La cérémonie d’inauguration a eu lieu en présence d’officier·es tunisien·nes et de représentant·es de l’Institut de la Mémoire Nationale polonais.
“Ils s’agissaient de pilotes qui avaient échappé à l’occupation de la Pologne en rejoignant le Royaume-Uni, et qui ont ensuite été sélectionnés par les Britanniques pour combattre la Luftwaffe dans le ciel tunisien”, raconte l’ambassadrice. Ce groupe de 19 hommes constitue la “Polish fighting team”, et joue un rôle crucial dans les combats aériens qui ont lieu en mars 1943 au-dessus de la ligne Mareth. Leurs avions vont notamment accompagner le contournement des forces françaises et néo-zélandaises vers El-Hamma. Ces hommes sont commandés par l’as de l’aviation Stanisław Skalski, aujourd’hui considéré comme un héros national en Pologne. “Avant même l’inauguration, j’ai reçu une photo d’un groupe de touristes polonais posant devant la plaque”, explique Justyna Porazińska, “certains m’ont expliqué qu’ils n’ont pu s’empêcher de pleurer en la voyant”.

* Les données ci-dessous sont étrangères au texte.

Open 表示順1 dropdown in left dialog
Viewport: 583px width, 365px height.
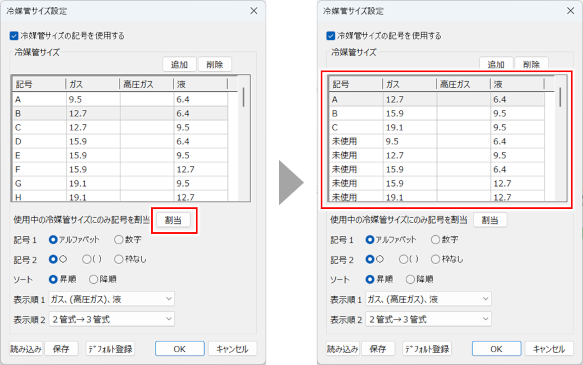(112, 299)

Au-delà des couleurs blanches et rouges de nos drapeaux, la Tunisie et la Pologne partagent de profondes similitudes”, souligne l’ambassadrice, “nos deux pays ont été occupés pendant la guerre par les Allemands, mais aussi colonisés, nous sommes donc aussi très attachés aux valeurs d’indépendance et de liberté”.
Malgré son faible ancrage dans le roman national tunisien, la ligne Mareth reste un lieu de mémoire vibrant, qui revêt une importance particulière pour tous·tes celles et ceux qui sont lié·es à son histoire : “Je me souviens d’un Italien qui, il y a quelques années, était venu disperser les cendres de son grand-père près des tranchées, comme il le lui avait demandé”, se remémore le guide du musée militaire de Mareth en sortant des casemates du point d’appui 3. “Ça nous avait tous beaucoup touchés”.